TASK BRIEF
Quote the items word for word, starting at the first line and stopping after the line that contains "Looking at the". Omit the pictures.

DATA SUPPLIED

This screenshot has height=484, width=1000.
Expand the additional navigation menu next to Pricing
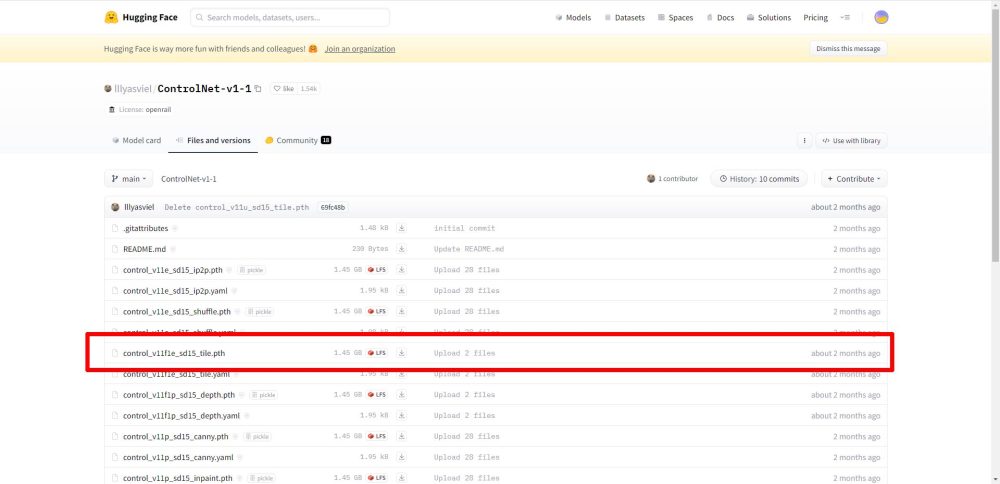point(845,17)
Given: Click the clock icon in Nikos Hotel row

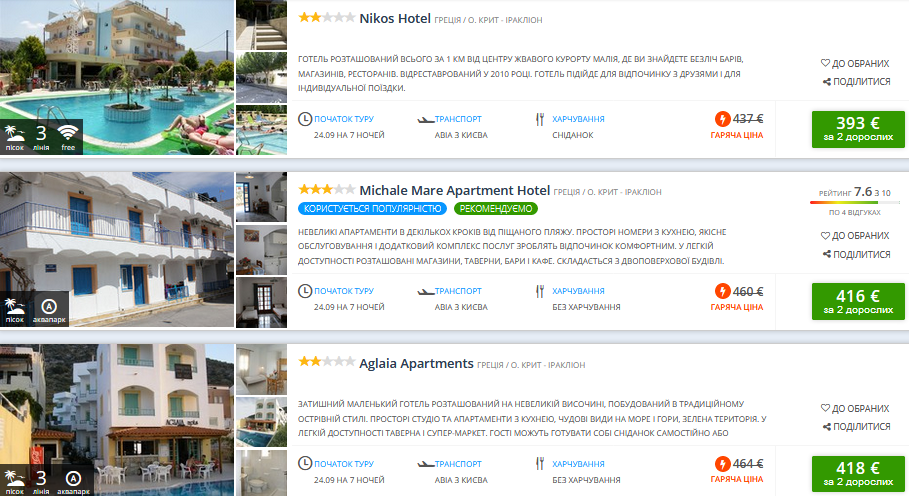Looking at the screenshot, I should click(305, 119).
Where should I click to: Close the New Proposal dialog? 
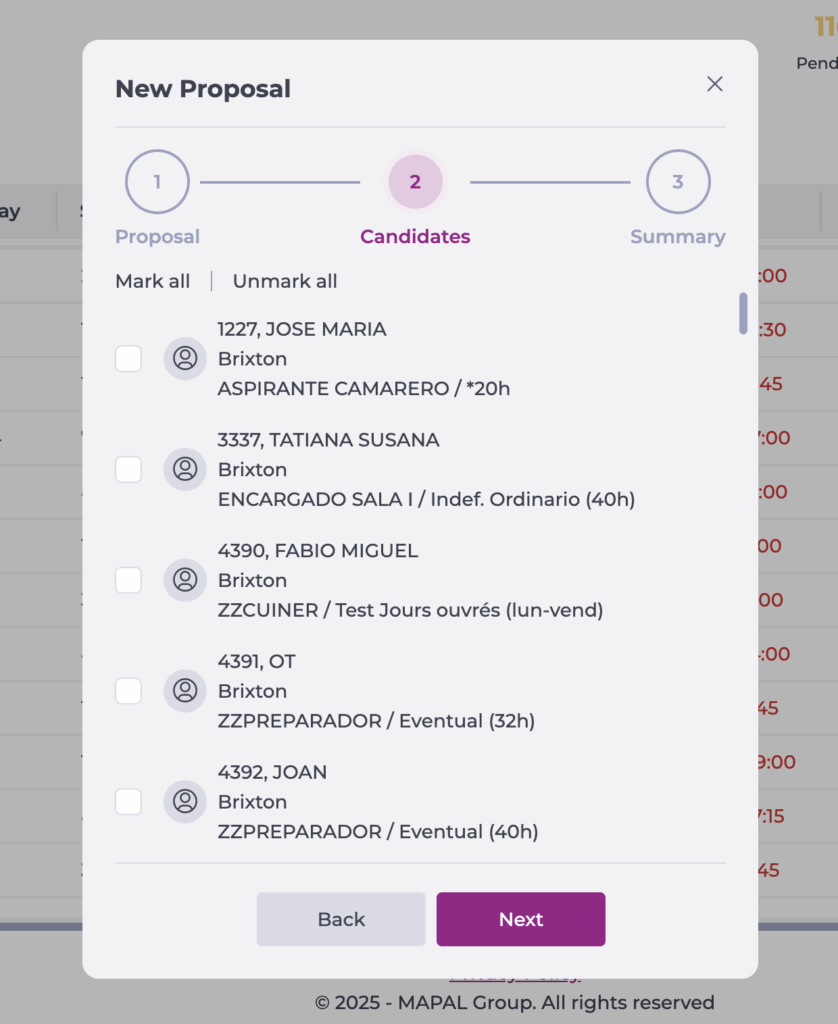715,84
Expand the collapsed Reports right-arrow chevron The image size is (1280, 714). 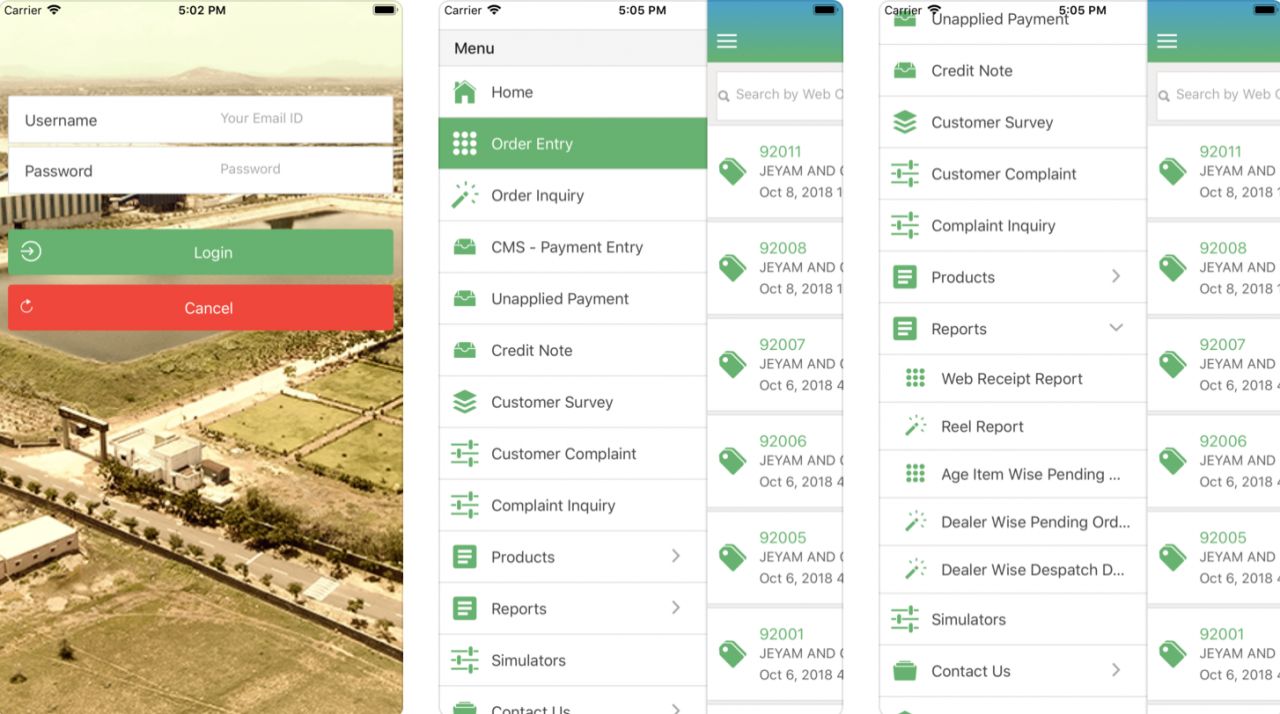[x=676, y=608]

COMPLETED TASK
This screenshot has height=484, width=1000.
Expand the additional navigation menu next to Pricing
point(845,17)
Given: Click the clock icon in Nikos Hotel row

Looking at the screenshot, I should click(305, 119).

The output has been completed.